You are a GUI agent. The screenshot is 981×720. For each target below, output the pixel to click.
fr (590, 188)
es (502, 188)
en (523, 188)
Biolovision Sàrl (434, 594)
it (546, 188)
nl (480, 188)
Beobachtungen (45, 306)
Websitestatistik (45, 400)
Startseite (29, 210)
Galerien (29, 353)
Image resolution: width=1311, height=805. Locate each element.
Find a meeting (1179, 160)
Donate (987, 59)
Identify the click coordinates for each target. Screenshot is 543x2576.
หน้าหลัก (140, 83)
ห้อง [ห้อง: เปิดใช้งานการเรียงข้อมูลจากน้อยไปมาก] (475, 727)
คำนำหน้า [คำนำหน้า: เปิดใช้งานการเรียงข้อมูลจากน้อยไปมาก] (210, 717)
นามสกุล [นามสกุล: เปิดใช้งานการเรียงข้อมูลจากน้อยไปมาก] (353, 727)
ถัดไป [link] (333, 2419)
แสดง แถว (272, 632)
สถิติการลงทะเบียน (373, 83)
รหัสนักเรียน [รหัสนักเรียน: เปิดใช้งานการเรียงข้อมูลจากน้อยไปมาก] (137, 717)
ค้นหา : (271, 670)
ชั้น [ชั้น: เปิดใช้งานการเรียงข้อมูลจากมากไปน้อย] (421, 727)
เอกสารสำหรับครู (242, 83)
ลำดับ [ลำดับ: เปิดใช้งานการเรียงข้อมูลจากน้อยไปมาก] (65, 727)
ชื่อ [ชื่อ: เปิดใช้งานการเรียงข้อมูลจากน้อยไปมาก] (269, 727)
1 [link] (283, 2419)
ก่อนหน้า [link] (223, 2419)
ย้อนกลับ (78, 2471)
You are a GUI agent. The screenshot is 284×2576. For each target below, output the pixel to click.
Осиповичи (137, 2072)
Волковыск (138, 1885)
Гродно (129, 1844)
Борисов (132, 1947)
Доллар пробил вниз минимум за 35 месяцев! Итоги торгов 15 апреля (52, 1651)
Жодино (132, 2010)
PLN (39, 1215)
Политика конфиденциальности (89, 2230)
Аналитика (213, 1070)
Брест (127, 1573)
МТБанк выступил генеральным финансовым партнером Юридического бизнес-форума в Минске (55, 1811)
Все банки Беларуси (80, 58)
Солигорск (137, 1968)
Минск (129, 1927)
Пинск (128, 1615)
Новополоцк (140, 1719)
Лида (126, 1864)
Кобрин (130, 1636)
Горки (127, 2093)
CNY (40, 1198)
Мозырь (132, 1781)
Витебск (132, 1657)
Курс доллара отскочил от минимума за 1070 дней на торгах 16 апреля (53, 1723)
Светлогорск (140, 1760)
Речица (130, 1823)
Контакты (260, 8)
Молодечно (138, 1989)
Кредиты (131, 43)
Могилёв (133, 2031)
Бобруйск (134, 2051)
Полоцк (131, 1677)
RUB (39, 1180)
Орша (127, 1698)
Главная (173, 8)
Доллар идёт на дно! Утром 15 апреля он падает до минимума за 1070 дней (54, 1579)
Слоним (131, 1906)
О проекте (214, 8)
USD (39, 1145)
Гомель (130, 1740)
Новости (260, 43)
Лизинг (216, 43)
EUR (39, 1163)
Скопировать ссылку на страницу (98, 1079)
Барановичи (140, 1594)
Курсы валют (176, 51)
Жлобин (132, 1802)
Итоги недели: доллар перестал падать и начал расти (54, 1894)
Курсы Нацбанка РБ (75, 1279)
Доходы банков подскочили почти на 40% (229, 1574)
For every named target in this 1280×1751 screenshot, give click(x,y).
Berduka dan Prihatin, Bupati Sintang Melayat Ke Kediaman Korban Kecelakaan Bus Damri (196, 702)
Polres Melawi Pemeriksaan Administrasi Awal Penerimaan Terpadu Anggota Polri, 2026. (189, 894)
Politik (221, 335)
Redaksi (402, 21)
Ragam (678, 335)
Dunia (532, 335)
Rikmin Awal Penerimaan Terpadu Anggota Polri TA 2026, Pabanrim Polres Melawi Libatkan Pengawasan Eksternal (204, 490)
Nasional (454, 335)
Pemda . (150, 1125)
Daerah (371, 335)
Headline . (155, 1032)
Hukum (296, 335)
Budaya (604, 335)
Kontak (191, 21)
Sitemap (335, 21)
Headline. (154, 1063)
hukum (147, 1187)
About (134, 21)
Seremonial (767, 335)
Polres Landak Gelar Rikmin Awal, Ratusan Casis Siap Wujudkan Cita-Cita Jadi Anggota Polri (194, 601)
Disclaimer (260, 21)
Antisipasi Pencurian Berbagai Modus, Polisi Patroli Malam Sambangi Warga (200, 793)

■ ■ ■ ■

Work instructions
Update everything from the line containing "Nasional (454, 335)" down to the end of the records, changing "Sitemap" to "Peta Situs" and keeping the rest the same.

Full response
Nasional (454, 335)
Pemda . (150, 1125)
Daerah (371, 335)
Headline . (155, 1032)
Hukum (296, 335)
Budaya (604, 335)
Kontak (191, 21)
Peta Situs (335, 21)
Headline. (154, 1063)
hukum (147, 1187)
About (134, 21)
Seremonial (767, 335)
Polres Landak Gelar Rikmin Awal, Ratusan Casis Siap Wujudkan Cita-Cita Jadi Anggota Polri (194, 601)
Disclaimer (260, 21)
Antisipasi Pencurian Berbagai Modus, Polisi Patroli Malam Sambangi Warga (200, 793)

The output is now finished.